To: Chuzzlewit who wrote (1995)10/1/1998 2:28:00 AM
From: Bilow  Read Replies (2) | Respond to of 2578
 
Hi Chuzzlewit; True, that a vertically integrated manufacturer suffers risk at each level if sales of PCs slow. But when that happens, the horizontally integrated manufacturer suffers the same risk. I think rudedog may have been extolling the virtues of a touch of conglomeration. :)

In addition, the horizontally integrated manufacturer is subject to being replaced by the other manufacturers.

-- Carl

P.S. My mom is a big single malt scotch fanatic, and brings the stuff back from England (sometimes perhaps not entirely correctly, as the customs limit is quite small). Most of the stuff makes me ill. Glenlivet, on the other hand, I am quite fond of, and is easily available here.

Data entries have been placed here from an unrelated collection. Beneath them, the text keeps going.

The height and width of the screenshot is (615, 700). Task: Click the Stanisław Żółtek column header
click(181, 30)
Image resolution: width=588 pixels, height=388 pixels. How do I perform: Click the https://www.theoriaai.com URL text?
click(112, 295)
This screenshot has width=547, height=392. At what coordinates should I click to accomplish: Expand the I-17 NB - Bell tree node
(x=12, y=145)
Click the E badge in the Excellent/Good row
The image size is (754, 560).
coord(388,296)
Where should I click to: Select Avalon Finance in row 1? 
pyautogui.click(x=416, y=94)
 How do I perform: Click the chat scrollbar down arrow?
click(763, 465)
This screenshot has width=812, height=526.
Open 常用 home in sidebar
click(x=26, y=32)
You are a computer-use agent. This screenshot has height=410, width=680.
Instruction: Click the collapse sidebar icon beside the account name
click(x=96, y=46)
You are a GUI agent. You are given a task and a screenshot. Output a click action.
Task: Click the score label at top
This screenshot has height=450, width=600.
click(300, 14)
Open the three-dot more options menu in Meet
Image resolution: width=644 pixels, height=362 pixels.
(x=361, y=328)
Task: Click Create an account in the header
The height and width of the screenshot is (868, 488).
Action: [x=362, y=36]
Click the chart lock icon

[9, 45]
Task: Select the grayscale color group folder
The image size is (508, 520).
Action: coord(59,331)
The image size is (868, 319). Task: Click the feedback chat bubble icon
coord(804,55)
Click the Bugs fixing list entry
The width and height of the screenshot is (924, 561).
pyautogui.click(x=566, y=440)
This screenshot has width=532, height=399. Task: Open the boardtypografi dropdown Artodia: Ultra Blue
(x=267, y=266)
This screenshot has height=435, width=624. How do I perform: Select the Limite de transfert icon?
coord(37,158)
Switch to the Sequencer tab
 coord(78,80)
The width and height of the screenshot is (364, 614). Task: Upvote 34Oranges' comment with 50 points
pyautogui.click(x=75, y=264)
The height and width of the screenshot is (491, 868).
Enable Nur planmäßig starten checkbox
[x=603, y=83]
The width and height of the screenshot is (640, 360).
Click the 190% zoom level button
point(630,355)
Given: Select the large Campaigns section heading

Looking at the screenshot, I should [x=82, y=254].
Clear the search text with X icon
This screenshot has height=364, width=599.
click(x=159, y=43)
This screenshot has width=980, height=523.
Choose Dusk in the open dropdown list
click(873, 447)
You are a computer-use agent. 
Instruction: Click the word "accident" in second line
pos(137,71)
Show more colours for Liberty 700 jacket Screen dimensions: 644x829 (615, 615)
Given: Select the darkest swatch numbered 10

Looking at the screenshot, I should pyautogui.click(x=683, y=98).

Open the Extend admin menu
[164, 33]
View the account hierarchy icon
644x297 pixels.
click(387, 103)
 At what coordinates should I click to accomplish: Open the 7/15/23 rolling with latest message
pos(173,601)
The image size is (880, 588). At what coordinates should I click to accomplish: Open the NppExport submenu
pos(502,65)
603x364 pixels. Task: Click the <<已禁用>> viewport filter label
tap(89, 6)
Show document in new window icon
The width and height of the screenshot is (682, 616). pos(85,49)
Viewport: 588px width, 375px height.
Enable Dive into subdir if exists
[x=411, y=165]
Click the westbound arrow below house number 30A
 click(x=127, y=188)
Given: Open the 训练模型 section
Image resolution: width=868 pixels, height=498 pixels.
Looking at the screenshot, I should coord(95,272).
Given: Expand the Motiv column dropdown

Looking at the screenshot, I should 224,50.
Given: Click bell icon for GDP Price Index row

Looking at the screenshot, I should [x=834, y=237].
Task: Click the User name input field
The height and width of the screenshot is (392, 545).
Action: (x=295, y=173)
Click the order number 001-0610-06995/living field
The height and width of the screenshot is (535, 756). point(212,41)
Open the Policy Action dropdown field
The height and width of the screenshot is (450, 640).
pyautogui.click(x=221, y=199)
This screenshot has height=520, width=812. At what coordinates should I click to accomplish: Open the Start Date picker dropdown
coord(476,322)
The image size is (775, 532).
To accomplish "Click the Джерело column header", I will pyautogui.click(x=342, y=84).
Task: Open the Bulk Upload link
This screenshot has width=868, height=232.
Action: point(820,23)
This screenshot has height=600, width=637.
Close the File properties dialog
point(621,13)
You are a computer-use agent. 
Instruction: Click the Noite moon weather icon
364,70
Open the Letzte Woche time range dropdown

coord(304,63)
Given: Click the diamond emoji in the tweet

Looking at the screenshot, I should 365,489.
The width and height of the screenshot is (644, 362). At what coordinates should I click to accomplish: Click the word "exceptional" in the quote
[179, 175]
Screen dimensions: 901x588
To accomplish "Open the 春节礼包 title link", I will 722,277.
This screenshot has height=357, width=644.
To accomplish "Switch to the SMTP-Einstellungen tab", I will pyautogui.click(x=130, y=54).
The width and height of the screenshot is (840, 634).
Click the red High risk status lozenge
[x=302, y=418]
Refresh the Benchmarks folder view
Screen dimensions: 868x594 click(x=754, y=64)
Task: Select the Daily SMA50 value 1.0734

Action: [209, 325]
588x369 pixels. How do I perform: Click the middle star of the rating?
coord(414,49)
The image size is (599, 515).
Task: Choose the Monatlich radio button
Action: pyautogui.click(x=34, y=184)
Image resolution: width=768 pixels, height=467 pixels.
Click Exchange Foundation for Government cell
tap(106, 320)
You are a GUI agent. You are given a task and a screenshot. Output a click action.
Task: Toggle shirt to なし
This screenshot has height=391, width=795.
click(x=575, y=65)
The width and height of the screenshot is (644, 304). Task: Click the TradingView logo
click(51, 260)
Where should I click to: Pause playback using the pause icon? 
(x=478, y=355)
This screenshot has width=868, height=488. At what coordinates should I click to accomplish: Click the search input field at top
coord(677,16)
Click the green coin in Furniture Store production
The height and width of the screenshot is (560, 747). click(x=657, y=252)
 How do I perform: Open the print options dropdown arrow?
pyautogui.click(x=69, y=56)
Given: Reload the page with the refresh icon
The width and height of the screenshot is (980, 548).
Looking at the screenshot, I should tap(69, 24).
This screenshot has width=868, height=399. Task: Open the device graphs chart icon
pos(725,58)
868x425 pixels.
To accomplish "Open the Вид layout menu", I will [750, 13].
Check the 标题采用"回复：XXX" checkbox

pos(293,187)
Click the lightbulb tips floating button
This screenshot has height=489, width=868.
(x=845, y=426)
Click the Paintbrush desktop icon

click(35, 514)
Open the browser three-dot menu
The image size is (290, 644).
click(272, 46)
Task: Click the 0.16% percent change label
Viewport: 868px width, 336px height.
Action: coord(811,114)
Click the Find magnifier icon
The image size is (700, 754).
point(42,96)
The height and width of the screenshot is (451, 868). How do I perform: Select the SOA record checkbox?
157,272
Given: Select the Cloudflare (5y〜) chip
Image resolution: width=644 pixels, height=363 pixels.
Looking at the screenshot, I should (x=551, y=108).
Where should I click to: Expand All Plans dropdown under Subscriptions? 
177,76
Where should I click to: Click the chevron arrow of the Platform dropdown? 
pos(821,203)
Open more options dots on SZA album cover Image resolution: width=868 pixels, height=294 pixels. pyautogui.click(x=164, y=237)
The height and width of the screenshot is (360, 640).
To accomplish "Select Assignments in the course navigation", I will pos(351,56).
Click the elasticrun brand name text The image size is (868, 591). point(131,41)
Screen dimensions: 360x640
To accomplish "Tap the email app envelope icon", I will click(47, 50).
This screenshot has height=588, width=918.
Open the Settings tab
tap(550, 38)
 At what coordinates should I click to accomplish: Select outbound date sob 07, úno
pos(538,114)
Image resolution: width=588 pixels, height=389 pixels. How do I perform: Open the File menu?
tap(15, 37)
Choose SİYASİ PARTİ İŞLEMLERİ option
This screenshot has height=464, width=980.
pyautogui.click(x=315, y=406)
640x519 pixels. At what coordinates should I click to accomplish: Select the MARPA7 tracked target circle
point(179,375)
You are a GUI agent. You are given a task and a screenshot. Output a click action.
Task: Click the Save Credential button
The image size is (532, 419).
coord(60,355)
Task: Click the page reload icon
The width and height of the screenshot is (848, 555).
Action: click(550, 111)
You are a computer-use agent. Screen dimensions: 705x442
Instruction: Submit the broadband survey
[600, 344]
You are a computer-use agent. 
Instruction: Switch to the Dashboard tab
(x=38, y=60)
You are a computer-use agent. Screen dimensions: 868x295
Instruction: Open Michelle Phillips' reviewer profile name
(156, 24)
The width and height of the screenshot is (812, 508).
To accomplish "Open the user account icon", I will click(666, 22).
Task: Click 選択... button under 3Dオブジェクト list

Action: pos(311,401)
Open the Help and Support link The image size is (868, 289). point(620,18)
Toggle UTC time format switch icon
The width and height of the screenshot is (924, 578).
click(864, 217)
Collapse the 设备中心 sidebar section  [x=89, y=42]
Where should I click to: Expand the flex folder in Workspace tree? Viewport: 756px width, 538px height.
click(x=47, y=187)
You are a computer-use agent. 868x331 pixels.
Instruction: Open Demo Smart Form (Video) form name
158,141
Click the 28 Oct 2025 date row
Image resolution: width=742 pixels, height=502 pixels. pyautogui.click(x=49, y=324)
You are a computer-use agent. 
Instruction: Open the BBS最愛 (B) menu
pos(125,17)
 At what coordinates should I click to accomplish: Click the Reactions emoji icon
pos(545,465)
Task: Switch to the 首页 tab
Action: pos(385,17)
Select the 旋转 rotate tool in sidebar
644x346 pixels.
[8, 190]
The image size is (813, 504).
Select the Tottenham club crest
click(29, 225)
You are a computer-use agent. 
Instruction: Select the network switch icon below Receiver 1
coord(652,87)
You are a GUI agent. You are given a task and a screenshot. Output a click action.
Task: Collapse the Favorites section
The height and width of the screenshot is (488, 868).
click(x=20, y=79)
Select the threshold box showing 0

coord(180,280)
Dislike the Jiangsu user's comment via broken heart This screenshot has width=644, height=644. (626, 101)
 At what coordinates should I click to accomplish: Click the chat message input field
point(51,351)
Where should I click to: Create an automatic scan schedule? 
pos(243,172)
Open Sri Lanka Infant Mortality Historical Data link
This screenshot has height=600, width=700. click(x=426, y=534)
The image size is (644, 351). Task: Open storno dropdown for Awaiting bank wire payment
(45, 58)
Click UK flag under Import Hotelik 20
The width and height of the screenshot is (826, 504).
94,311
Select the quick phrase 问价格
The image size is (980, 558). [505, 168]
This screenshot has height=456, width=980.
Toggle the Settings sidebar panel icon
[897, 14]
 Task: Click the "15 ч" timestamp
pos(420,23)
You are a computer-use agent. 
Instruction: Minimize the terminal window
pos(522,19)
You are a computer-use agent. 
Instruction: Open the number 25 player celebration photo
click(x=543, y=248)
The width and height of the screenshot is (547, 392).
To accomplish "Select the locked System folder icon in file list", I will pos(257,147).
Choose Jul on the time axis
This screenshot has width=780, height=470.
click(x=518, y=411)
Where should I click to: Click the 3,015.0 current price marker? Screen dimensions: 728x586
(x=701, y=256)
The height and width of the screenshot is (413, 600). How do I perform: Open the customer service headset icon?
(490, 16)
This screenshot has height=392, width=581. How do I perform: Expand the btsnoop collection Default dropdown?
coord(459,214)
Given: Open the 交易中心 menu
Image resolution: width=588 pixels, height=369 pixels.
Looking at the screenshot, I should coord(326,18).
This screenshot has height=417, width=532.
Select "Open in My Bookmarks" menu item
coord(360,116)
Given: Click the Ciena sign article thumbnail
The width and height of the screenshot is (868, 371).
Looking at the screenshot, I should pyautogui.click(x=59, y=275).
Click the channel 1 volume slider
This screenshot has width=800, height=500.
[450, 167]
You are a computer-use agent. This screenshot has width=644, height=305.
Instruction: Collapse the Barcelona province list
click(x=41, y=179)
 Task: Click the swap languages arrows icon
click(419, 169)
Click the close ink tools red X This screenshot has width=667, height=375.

To: Chuzzlewit who wrote (1995)10/1/1998 8:16:00 AM
From: rudedog  Respond to of 2578
 
Chuz -
True vertical integration raises both the risks and rewards in a business where the interfaces are clearly defined between the vertical layers, as they are in the present computer business. Clearly the risk exceeds the reward in today's climate.

Dell (like CPQ before it) has chosen to limit that risk by creating close partnerships with key suppliers (MSFT, Intel and others) and providing good alternatives for the true commodities. As some have pointed out, IBM still maintains a high level of vertical integration (SDRAMs, Disks, etc.). IBM would not have been able to make that strategy work without alternative outlets for most of those products, so from a business perspective they are more like a conglomerate than a vertically integrated company, except in their mainframe line. Even there they are moving to inclusion of more commodity products.

Given the scale of manufacturing required for most of the key components in the HW business, I doubt that traditional vertical integration has much economic justification today.